Sophie herself avoids these philosophical contortions. “Suppose I had chosen Jan to go... to go to the left instead of Eva. Would that have changed anything? …Nothing would have changed anything” (539). She has lived through incomprehensible horror and remains tormented by guilt, but she tries to move forward as best as she can. It is Stingo who feels the need to rationalize the past, to force it to make sense.
In the end, though, even Stingo is forced to admit that some things are simply incomprehensible. “No one will ever understand Auschwitz” (560). Despite Stingo’s attempts to refashion the legacy of Artiste into something meaningful, Artiste himself still died in brutal slavery. Despite Stingo’s attempts to make meaning out the Auschwitz doctor’s behavior, Sophie’s daughter Eva is still dead.  The fate of her son Jan is unknown. Despite Stingo’s desire to save Sophie, despite his attempt to fit her into the narrative of his love-struck fantasy, she and Nathan are dead by their own hands. There is no analysis or reimagining that Stingo can do to change anything. In the end, all he can do is rise with the morning and keep moving forward.
Styron, William. Sophie’s Choice. 1976. Vintage International, 1992.
MY RATING: 4.5/5 stars
POSITIVE REINFORCEMENT FOR: Lush, if occasionally labyrinthine, prose. Plus a fair bit of unexpected dry humor re: the narrator’s own youthful arrogance and foolishness.
PLEASE NO MORE: I could probably do with a few less meditations on the beauty of Sophie’s ass.
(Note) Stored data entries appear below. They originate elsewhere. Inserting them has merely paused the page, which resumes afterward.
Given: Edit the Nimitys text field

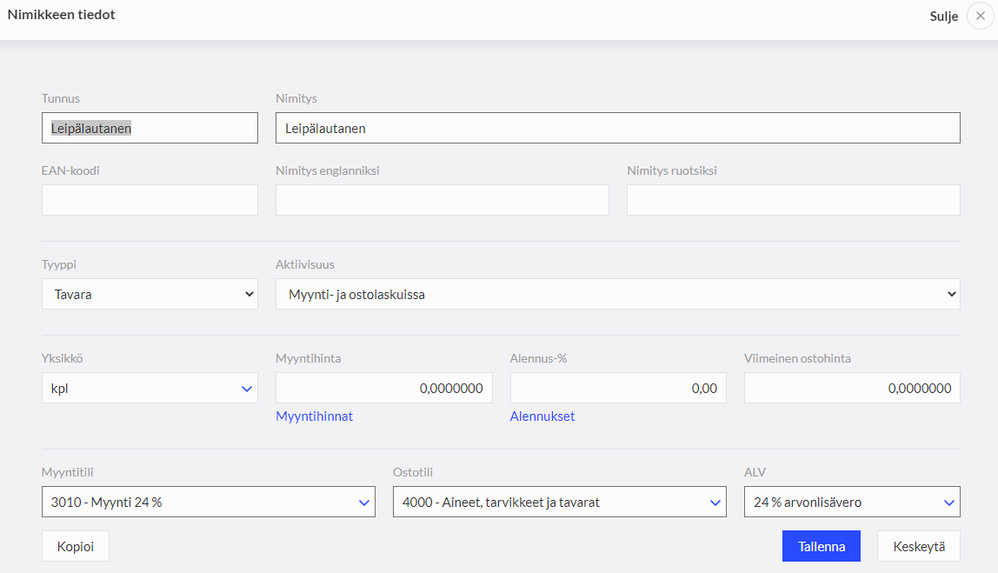Looking at the screenshot, I should click(617, 128).
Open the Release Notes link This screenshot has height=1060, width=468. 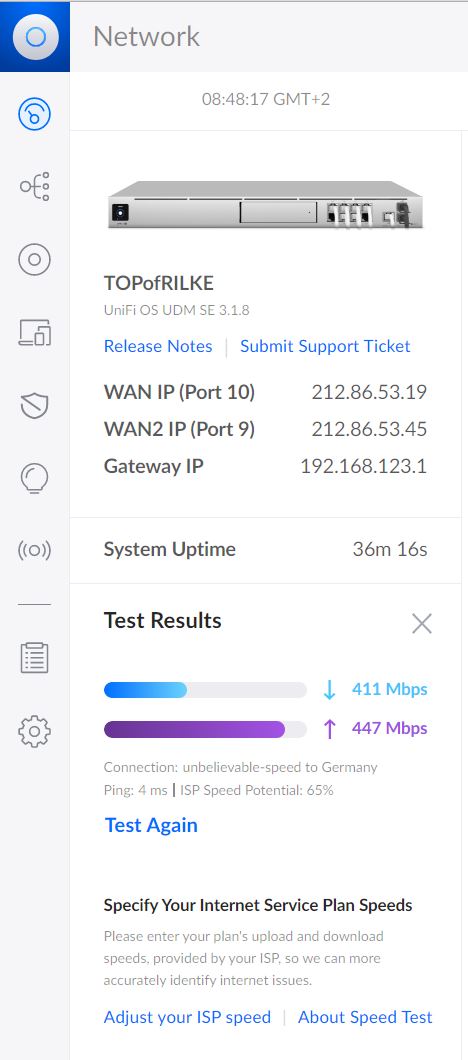pyautogui.click(x=158, y=346)
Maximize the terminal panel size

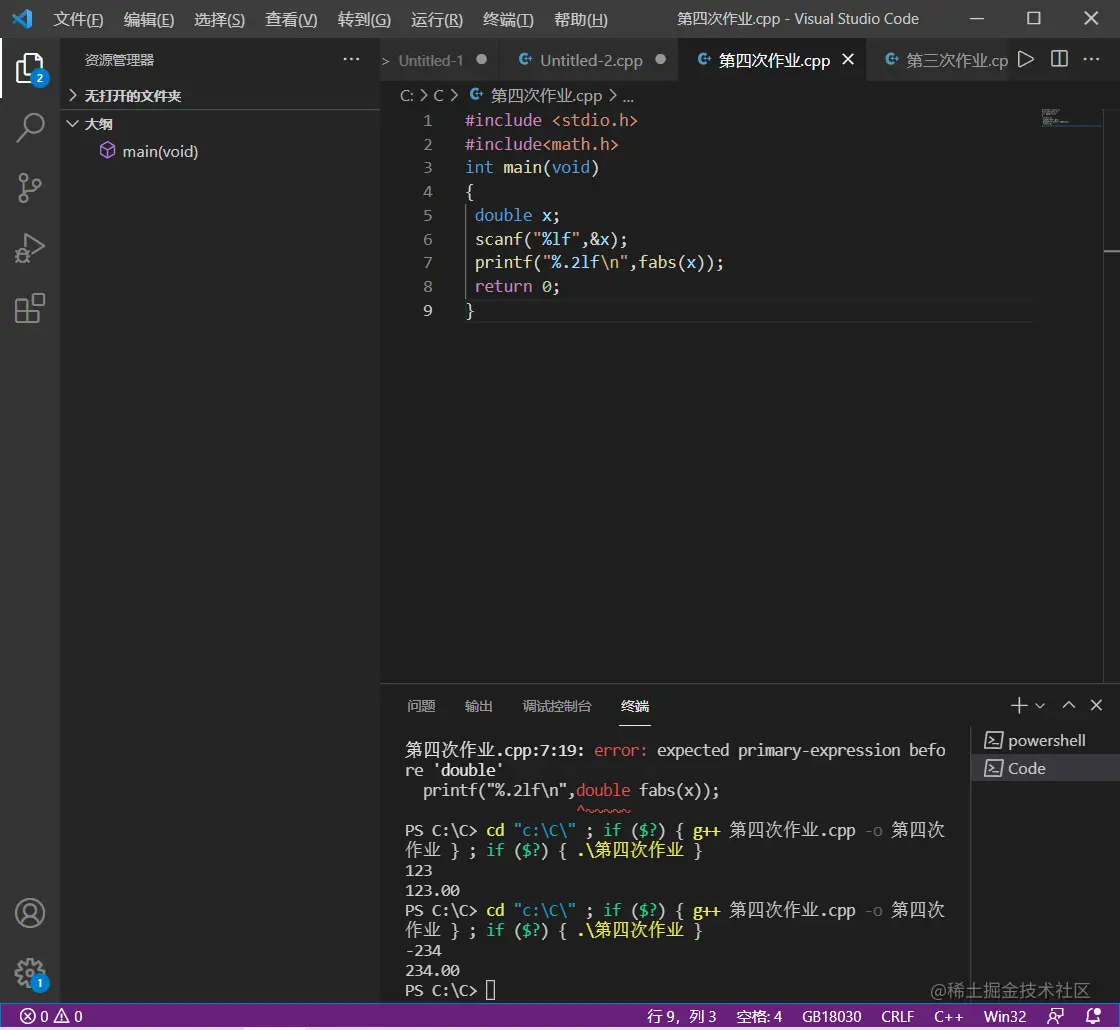(x=1068, y=705)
SHOUT-OUT TO: Sophie herself, who, despite the narrator’s preoccupation with her body, is an interesting and fully-realized character. The sad, beautiful survivor of tragedy, the victim of an abusive relationship, Sophie could easily have been a blandly cliche damsel, but Styron make her much more than that, even if he does also spend a lot of time describing the curve of her hips.